SUPPLIED DATA:
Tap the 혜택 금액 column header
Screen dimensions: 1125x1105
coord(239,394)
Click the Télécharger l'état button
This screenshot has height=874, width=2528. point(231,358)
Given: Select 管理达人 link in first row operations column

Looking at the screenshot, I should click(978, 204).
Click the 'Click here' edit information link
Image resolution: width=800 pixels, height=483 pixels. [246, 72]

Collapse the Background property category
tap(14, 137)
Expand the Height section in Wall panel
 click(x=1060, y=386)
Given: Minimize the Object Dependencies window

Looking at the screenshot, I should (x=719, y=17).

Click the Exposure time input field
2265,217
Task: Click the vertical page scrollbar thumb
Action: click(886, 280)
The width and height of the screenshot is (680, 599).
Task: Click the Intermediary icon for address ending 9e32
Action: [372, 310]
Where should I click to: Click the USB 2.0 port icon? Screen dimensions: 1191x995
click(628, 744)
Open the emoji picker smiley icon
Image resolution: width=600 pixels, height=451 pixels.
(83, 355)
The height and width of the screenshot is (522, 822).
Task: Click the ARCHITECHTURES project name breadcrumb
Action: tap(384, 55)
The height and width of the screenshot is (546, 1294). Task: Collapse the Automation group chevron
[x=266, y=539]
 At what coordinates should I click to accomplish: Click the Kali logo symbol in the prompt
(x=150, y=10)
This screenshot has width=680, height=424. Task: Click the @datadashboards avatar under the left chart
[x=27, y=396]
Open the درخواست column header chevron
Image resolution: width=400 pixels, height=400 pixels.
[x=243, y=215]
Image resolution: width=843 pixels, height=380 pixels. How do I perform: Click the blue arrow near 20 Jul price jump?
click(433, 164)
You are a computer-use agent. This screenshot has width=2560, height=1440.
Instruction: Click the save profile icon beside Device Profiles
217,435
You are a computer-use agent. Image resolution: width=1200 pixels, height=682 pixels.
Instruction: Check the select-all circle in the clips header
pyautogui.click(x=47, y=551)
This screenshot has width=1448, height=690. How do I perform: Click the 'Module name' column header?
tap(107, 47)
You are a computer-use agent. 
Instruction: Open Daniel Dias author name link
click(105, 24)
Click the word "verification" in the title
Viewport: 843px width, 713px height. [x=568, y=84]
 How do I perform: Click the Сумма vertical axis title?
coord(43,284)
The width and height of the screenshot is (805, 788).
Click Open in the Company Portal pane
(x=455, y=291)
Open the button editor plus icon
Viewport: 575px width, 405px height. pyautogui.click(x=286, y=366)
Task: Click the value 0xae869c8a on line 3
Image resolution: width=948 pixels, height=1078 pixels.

GOAL OF THE EXERCISE: Search the records for the word "computer" and return every line that holds it.

TASK OUTPUT:
You are a computer-use agent. This screenshot has width=2560, height=1440.
You are a computer-use agent. Image resolution: width=1200 pixels, height=682 pixels.
You are a computer-use agent. 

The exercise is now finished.